Elefantes en la cacharrería

Aquel día, Carmen volvía de la oficina un poco antes porque había olvidado, al salir por la mañana, poner agua y comida a su pequeño felino doméstico. Trató así de mitigar un sentido de culpa que fue sustituido por otro similar debido a su prematura escapada del horario laboral. Al llegar a su apartamento comprobó que la cortina nueva se encontraba deshilachada, con evidentes desgarros y aquel doble sentimiento de culpa fue desplazado por una frustración contenida.

Con la nubecilla negra invadiendo su mente, encendió su computadora doméstica para conectarse con su red social, una instancia de Mastodon bulliciosa, divertida e irreverente, a veces escandalosa, que había sido objeto de críticas y acaloradas discusiones sobre su peculiar forma de ejercitar el sentido del humor.

Esta forma de evasión resultaba muy conveniente para la distracción y el relax porque el tipo de relación y el nivel de implicación de unos con otros excluía cualquier obligación. Los participantes iban y venían de forma aleatoria. Cada cual impulsado por su particular viento, participando allí donde ponía el ojo, guiado por su rigurosamente caótico algoritmo vital. A esta conducta errática hay que añadir que, salvo excepciones, los participantes en esta comunidad no se conocían en la vida real. Muchos de ellos ni siquiera conocían el verdadero aspecto de sus interlocutores porque debido a la extendida conciencia de privacidad que imperaba en el imaginario de esta colectividad se prodigaban poco los retratos personales. Sus apariencias físicas tomaban forma sólo en la intimidad de las conjeturas. Esta relación desenfadada no generaba lazos fuertes, aunque con el tiempo, Carmen había llegado apreciar sinceramente a sus compañeros. Un sentimiento que también le generaba desasosiego porque de forma instintiva detectaba cierta contradicción en el establecimiento de un vínculo emocional con entidades que, para ella, eran meramente virtuales. Es cierto que consideraba probable la posibilidad de que tras aquellos avatares hubiera personas reales, pero no tenía medio alguno de comprobación, con lo que aquella idea permanecía flotando sólo en el ámbito de lo verosímil, luchando por salir a la realidad consolidada.

Aquel día la conversación estaba animada alrededor de un invento extraordinario. Se había publicado una aplicación web que, guiada por una red neuronal, podía ofrecer ilustraciones de cualquier cosa con sólo pedírselo. El aparato hacía composiciones gráficas en base a un análisis previo de cientos de miles de imágenes que pululan por la red y era capaz de mezclar conceptos, unas veces con más acierto que otras, pero de forma siempre divertida y sugerente.
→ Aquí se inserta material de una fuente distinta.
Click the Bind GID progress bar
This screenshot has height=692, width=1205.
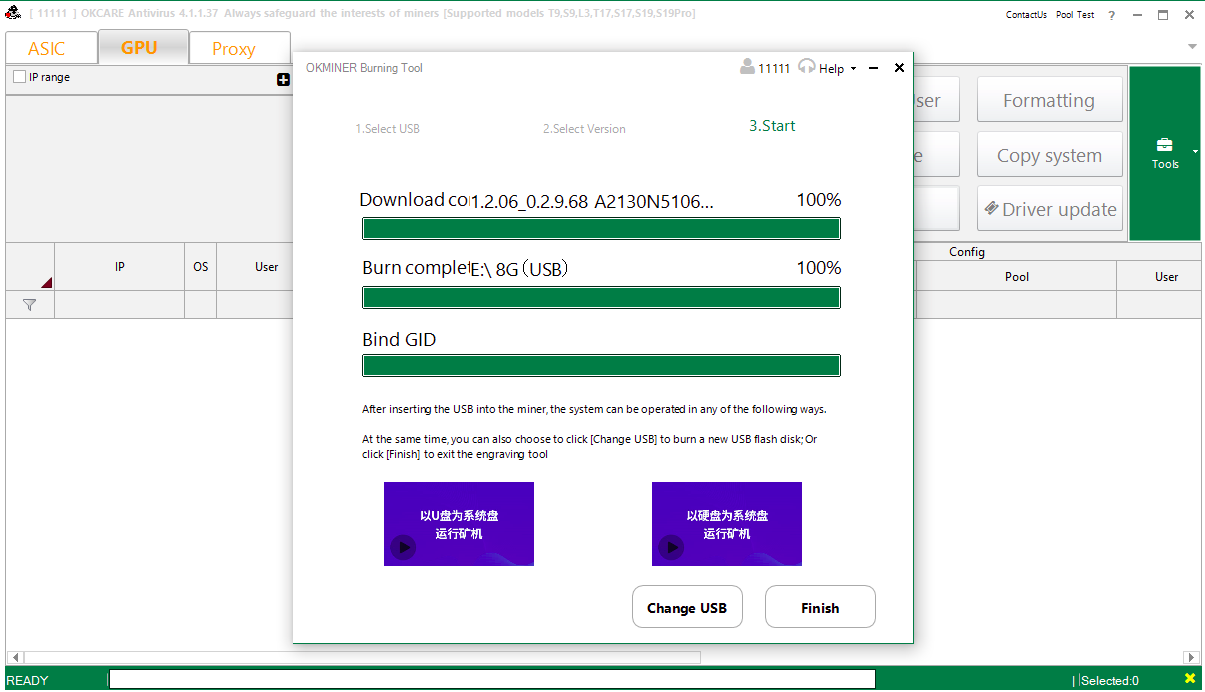tap(601, 366)
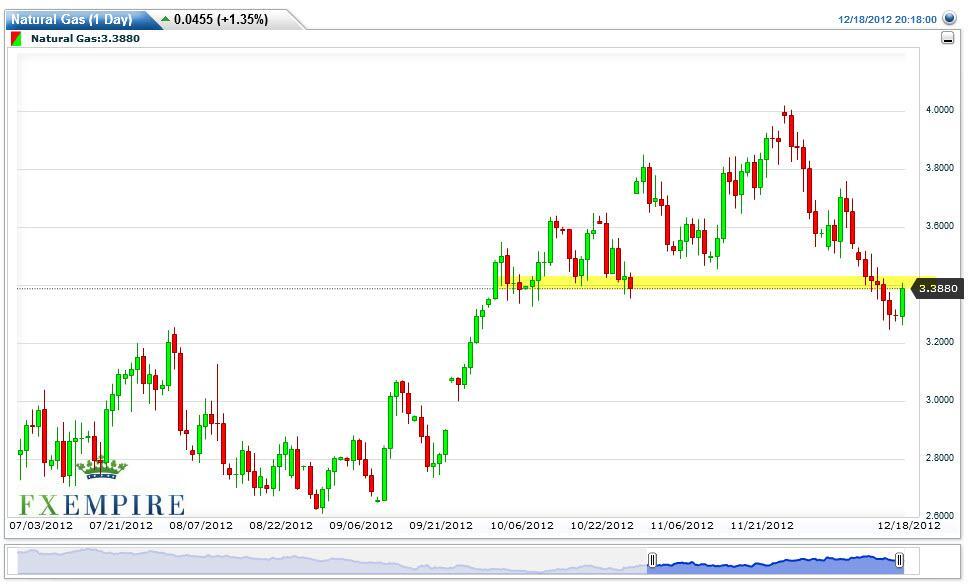Click the 07/03/2012 date axis label
Image resolution: width=969 pixels, height=585 pixels.
click(40, 525)
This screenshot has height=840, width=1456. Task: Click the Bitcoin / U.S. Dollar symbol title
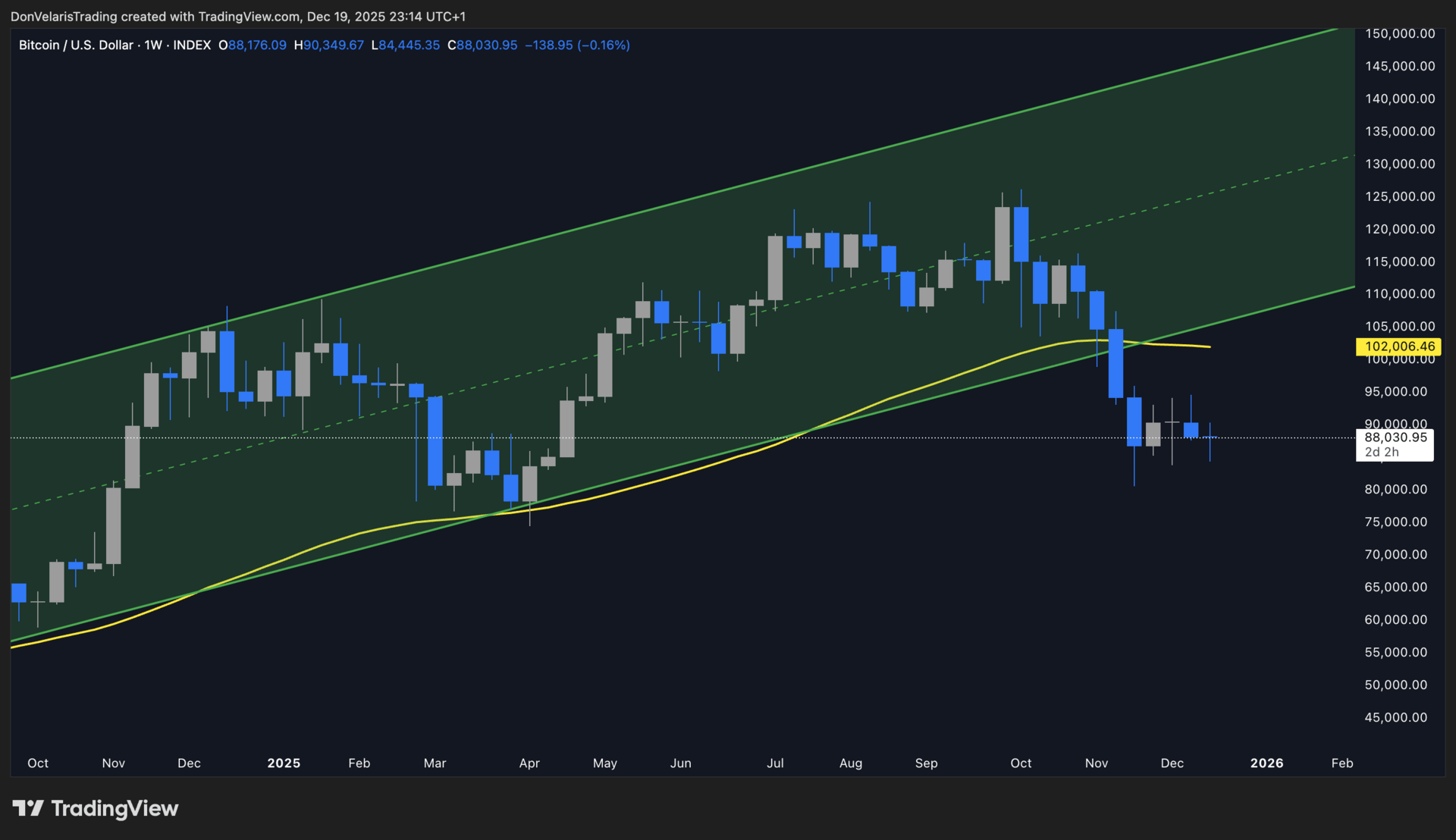point(75,45)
Animada por la conversación, Carmen empezó a usar el invento y, quizá llevada por su amarga experiencia laboral, lo primero que se le ocurrió fue pedir una imagen de un hombre de negocios gordo muerto.
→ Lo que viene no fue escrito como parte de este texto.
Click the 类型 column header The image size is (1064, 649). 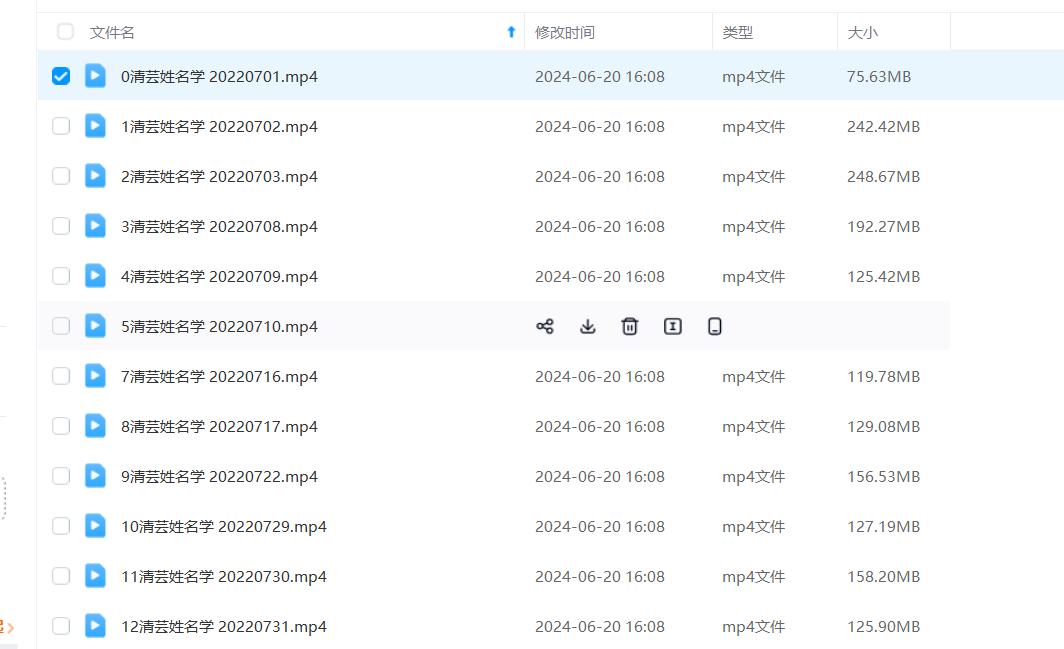(x=738, y=32)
Examinó complaciente las diferentes propuestas que se desplegaron ante sus ojos encontrando similitudes con su entorno laboral y algún indescifrable deseo macabro relativo a su jefe. Probó de nuevo con otra petición: “pájaro lagarto”.
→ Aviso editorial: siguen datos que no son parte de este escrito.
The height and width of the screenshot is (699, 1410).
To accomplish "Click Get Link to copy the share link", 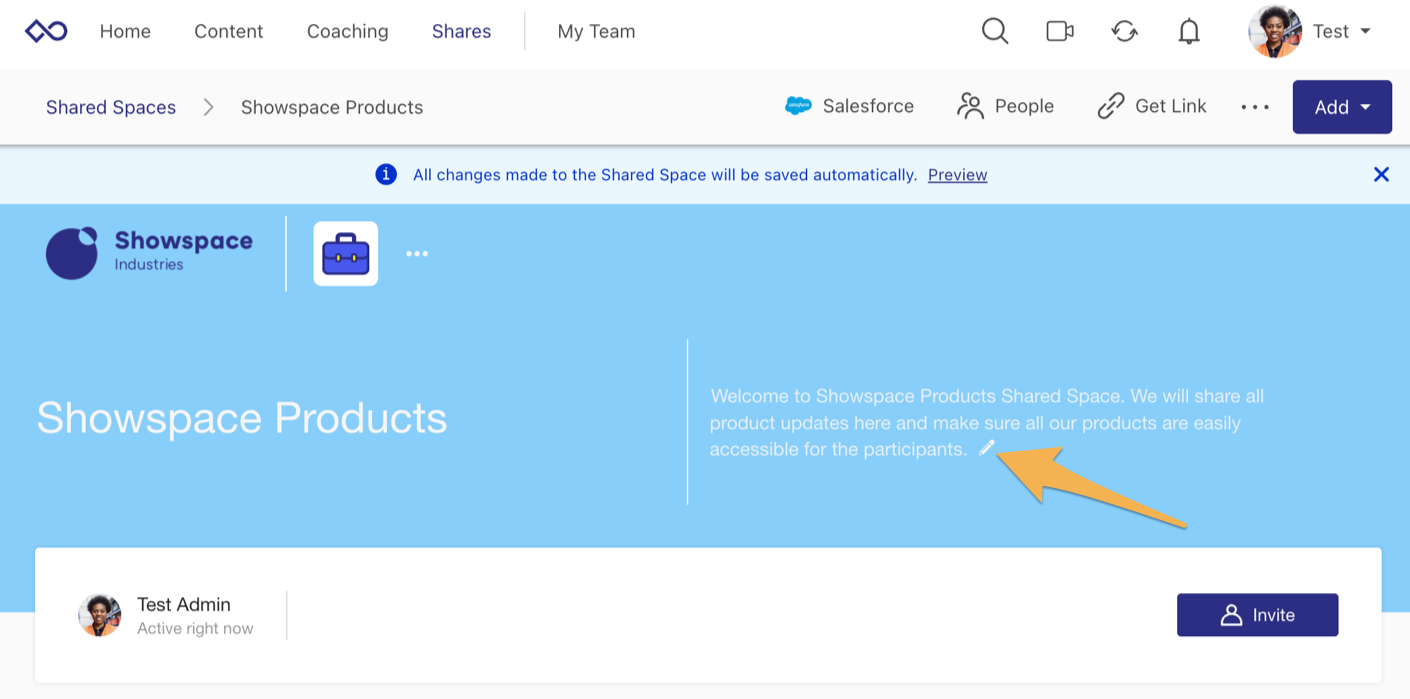I will click(1152, 106).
—Vaya —pensó—, qué cosa tan extraordinaria.

La máquina le había devuelto unas impresionantes imágenes pero entre ellas había una que no se correspondía con su petición. Parecían unas manos sujetando los barrotes de una celda.

En la siguiente petición el extraño efecto volvió a suceder.

—Pero… ¡qué narices! —se sorprendió exclamando en voz alta. Allí había un patrón. No sólo se producía de nuevo un error en una de las sugerencias, sino que la temática de los errores parecía coincidente. Una cárcel, un prisionero. Sí, eso parecía, claramente.